GAZÂLÎ (1058/1111)
Hüccet-ül İslâm. İmam. En bilinen eseri, İhyâ (= İhyâ-u Ulûm-ud Dîn) = Din/î İlimlerin İhyâsı. Felsefeye, Kelâma, Tasavvufa dair daha bir çok eseri var.
Yaşadığı dönem, İslâm’a (= İslâm düşüncesine) bir çok sadmelerin (= darbelerin) vurulduğu “problemli” bir dönem. Yunan aklı (= Yeni Eflâtunculuk/Platonculuk ve Aristo üzerinden materyalizm), Hint mistisizmi (= Bâtınîlik), Mecûsîlik, Yahudi Kabalacılığı, Hıristiyanî ekoller, Fatımîlik ve İsmâîlik üzerinden Şiîlik, vb. akımlar, bir furya gibi saldırıdalar.
Gazâlî, 50 küsür (53) yıllık ömrünün 40’lı yaşlarına kadar Fıkıh, Kelâm, Hadis gibi ilimleri tahsil eder; Fıkıhta Şâfî, Kelâmda Eş’arî ekolünü benimser ve Bağdat’taki Nizamiye Medresesine (= Nizâm-ül Mülk Üniversitesine) rektör olur. “Zirvedeyken, bunalıma girer”, ve medreseyi terk eder. Mekke, Medine, Mısır, Şam başta olmak üzere tüm “ortadoğu” coğrafyasını gezer, ve Tus’a dönerek inzivaya çekilir. İhyâ, inziva dönemi eseridir. İslâm dünyasında tasavvuf, büyük ölçüde bu eserle; daha sonra da Muhyiddin Arabî, Sadreddin Konevi ve Celaleddin Rumî’nin eserleri ile yayılmıştır.
...
Ama (kurumsal) tasavvuf da İslâm dünyasının krizine çözüm olamamış; 19. yüzyılda yeni bir ihyâ hareketi, Cemâleddin Afgânî, Muhammed Abduh gibi şahsiyetler eliyle yeniden başlatılmıştır. Bu ihyâ da, İslâm dünyasına batının sadmelerini (= saldırılarını) boşa çıkarmak için başlatılmıştı/r.

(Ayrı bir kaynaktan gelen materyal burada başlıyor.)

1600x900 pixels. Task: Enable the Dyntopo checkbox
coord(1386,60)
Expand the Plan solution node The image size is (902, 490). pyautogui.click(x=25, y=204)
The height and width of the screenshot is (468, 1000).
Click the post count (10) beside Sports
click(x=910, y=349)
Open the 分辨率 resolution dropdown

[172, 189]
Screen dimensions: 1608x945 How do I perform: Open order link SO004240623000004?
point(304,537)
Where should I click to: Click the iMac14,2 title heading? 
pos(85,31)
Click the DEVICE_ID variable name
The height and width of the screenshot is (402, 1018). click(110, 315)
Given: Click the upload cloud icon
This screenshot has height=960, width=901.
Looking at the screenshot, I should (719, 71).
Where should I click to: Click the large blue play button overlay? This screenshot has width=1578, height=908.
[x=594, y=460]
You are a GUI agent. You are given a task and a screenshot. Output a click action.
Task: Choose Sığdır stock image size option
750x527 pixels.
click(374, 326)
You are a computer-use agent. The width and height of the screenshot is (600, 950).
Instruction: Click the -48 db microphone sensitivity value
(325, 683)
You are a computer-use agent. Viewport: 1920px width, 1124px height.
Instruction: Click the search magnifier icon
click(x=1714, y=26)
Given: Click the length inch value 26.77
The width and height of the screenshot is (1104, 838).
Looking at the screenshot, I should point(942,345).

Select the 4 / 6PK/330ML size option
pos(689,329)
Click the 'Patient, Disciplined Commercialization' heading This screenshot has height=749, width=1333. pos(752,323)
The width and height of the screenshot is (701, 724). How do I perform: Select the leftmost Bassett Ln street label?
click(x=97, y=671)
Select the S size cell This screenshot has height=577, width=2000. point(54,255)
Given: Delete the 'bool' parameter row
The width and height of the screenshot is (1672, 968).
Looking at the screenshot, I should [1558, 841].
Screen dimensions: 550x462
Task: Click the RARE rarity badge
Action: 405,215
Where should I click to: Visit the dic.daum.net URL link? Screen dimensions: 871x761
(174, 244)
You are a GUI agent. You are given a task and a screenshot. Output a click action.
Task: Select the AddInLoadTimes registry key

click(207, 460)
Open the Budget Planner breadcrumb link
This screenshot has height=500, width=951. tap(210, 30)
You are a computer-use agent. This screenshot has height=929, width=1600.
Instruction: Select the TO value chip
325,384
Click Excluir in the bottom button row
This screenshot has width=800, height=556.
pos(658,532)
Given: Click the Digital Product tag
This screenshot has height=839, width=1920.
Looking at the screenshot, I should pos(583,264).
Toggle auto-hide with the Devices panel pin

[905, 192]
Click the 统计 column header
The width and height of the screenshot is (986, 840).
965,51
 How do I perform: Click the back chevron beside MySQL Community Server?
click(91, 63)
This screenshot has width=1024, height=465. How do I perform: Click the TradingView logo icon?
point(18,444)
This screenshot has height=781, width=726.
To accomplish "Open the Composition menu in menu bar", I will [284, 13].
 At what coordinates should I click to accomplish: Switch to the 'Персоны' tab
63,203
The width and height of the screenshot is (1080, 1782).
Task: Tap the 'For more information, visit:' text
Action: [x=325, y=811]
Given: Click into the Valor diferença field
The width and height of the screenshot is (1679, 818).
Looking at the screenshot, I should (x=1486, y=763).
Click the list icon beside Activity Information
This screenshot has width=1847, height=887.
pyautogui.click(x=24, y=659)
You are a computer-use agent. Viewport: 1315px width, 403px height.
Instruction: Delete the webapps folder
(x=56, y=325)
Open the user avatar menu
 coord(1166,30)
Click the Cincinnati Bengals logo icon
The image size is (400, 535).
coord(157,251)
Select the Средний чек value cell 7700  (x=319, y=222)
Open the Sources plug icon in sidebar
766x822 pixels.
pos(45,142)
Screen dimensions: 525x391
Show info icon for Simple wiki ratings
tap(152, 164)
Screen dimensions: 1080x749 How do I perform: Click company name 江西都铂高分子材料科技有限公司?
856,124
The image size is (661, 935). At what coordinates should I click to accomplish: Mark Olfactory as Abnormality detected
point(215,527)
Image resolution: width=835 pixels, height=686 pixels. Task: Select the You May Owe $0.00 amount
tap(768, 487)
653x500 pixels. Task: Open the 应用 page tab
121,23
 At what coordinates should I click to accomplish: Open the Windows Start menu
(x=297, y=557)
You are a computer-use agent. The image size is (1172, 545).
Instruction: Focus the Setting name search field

Hâlen, doğudan ve batıdan İslâm dünyası üzerine saldırılar devam ediyor; ama dişe dokunur bir çözüm (= savunma mekanizması veya dik duruş) henüz geliştirilemiyor!.
Neden?!.
Çünkü, İslâm’ın özü, ana çekirdeği (= merkezî gücü), iyi anlaşılamıyor.
Ne o?!.
Tevhîd = “Lâ ilâhe illâ-l Allah, Muhammed-ur Rasûlüllah.”
Allah, Elçisinden = Kur’ân, Sünnet’ten (= Siyer’den = hayattan) koparılıyor, ve Siyer (dolasıyla Kur’ân), tarihe gömülüyor, günümüze (= çağımıza, yaşadığımız hayata) bi türlü taşınamıyor, anakronizme düşülüyor. Bu da krizin aşılmasını zorlaştırıyor.
İşin özü/esası, Tevhîdi = “Lâ ilâhe illâ-l Allah, Muhammed-ur Rasûlüllah”ı tekrar diriltmekten geçiyor. Buradan düştük, buradan kalkacağız. Rasûlüllah’ın hayatına bakarak Kur’ân’ı anlayacağız, Onun Rehberliğinde ayağa kalkacağız.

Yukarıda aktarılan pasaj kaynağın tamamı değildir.